An Ebola outbreak in Uganda is always a nightmare that pushes up the panic levels in the East African country, costing it tourism and trade revenues.
News by the ministry of health that the latest outbreak in the mid-western district of Kibaale has now killed 16 people and over 176 others are being monitored has pushed up the fear.
Among those being monitored and quarantined are seven doctors and 13 health workers who treated their colleague who traveled from Kibaale to the capital Kampala to seek medical help after handling Ebola patients.
For weeks in July, residents of Nyanswiga village, the epicenter of the current outbreak faced a strange disease that was killing their own in virulent ways.
The victims presented with symptoms like fever, vomiting, diarrhea, abdominal pain, headache, measles-like rash, red eyes, and sometimes with bleeding from body openings.

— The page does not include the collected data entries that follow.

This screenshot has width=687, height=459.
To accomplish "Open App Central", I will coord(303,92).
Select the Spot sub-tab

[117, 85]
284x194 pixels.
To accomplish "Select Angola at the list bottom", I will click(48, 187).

Laboratory results announced on July 28 confirmed the strange disease as Ebola, a deadly hemorrhagic fever.
Reports that the highly infectious disease had spread to the capital Kampala pushed up the panic levels with the country's President Yoweri Museveni cautioning people to avoid physical contact.
"I therefore appeal to you to be vigilant, avoid shaking of hands; do not take on burying somebody who has died from symptoms which look like Ebola instead call the health workers to be the ones to do it and avoid promiscuity because these sicknesses can also go through sex," said Museveni.

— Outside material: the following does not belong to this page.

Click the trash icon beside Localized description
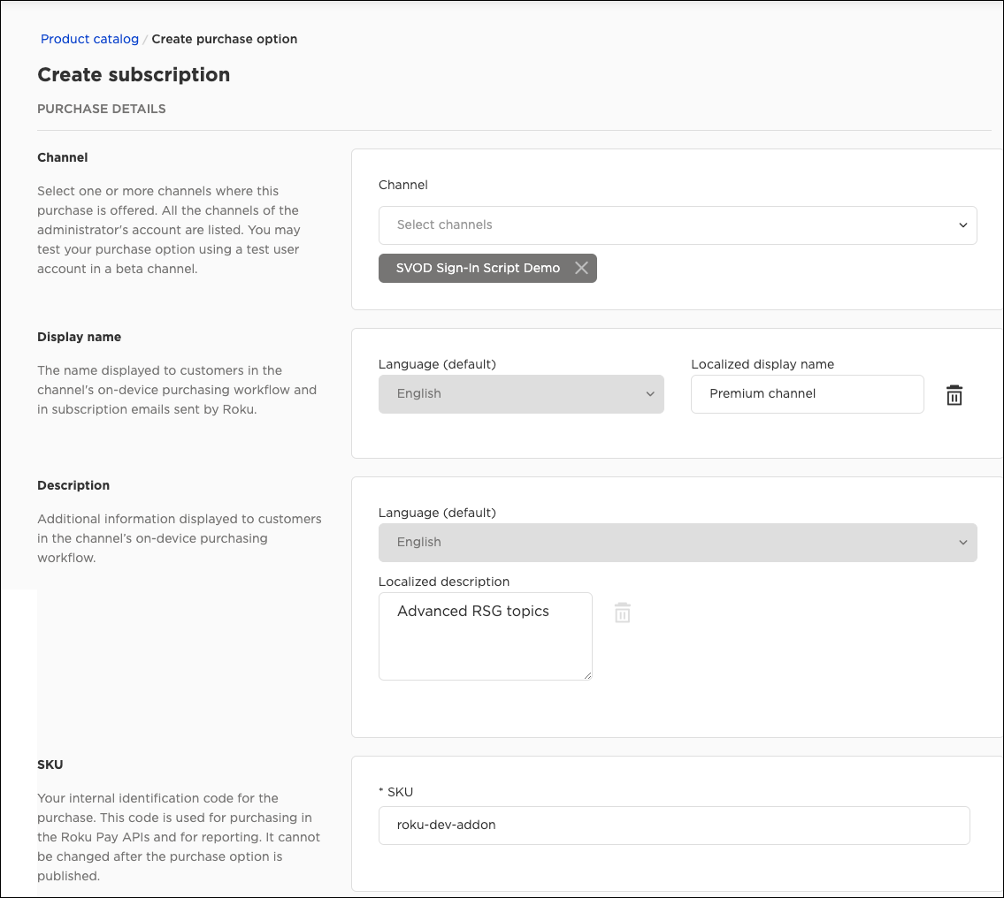The height and width of the screenshot is (898, 1004). [622, 613]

"When people are sick in hospitals with symptoms which look like Ebola, they should be handled by medical workers wearing protective gear. When we handle this case well we can eliminate Ebola quickly," he added.
Reports from the epicenter of the outbreak indicate that the admission of patients suspected to be infected with the Ebola to Kagadi Hospital has forced other patients to flee from the facility.
Steven Byarugaba, the chairperson of the district Ebola taskforce was quoted by the Daily Monitor on Thursday as saying that patients admitted to the hospital when an isolation ward was set up to accommodate those suspected of suffering from Ebola have since abandoned the hospital.
"Several families including mine have been relocated to other sub-counties," said Robert Kyamanywa, who heads a non-governmental organization in Nyamarunda Sub-county,where Ebola was first confirmed on July 28.
More than 200 schools have been closed in the district ahead of the official closing date on Friday.
"After consultation with district leaders and relevant medical officials, we have closed schools in the counties of Buyaga East, Buyaga West and Buyanja," the district education officer John Kyaboona told Daily Monitor on Monday.
The closure is a precautionary measure to prevent a possibility of massive infections given the fact that Ebola is highly infectious.
In abid to plug the panic, the World Health Organization and the ministry of health announced that the outbreak can be contained and urged countries not to issue traveler trade restrictions to Uganda.
Christine Ondoa, Uganda's health minister told reporters here on Monday that her ministry continues to undertake active and sustained tracing and listing of all possible contacts with the patients, who succumbed to the epidemic.
"The ministry of health assures the public that it is working around the clock with its international partners to rapidly assess the extent of the outbreak and to bring it fully under control as quickly as possible," she said.
A team of experts from the ministry of health, WHO, and the American Center for Diseases Control has been dispatched to the epicenter of the outbreak.
The teams are combing the villages looking for suspected cases and those found have been put in isolation units where they are receiving treatment.
Currently there is no specific treatment or vaccine available for Ebola but the patients require intensive supportive care, as they are frequently dehydrated and in need of intravenous fluids or oral re-hydration with solutions containing electrolytes.
The last outbreak in Uganda was in 2011 and in late 2007 the outbreak in the western district of Bundibugyo claimed 37 lives out of the 148 infected.
The worst Ebola outbreak in Uganda occurred in 2000, when the disease claimed the lives of 224 people.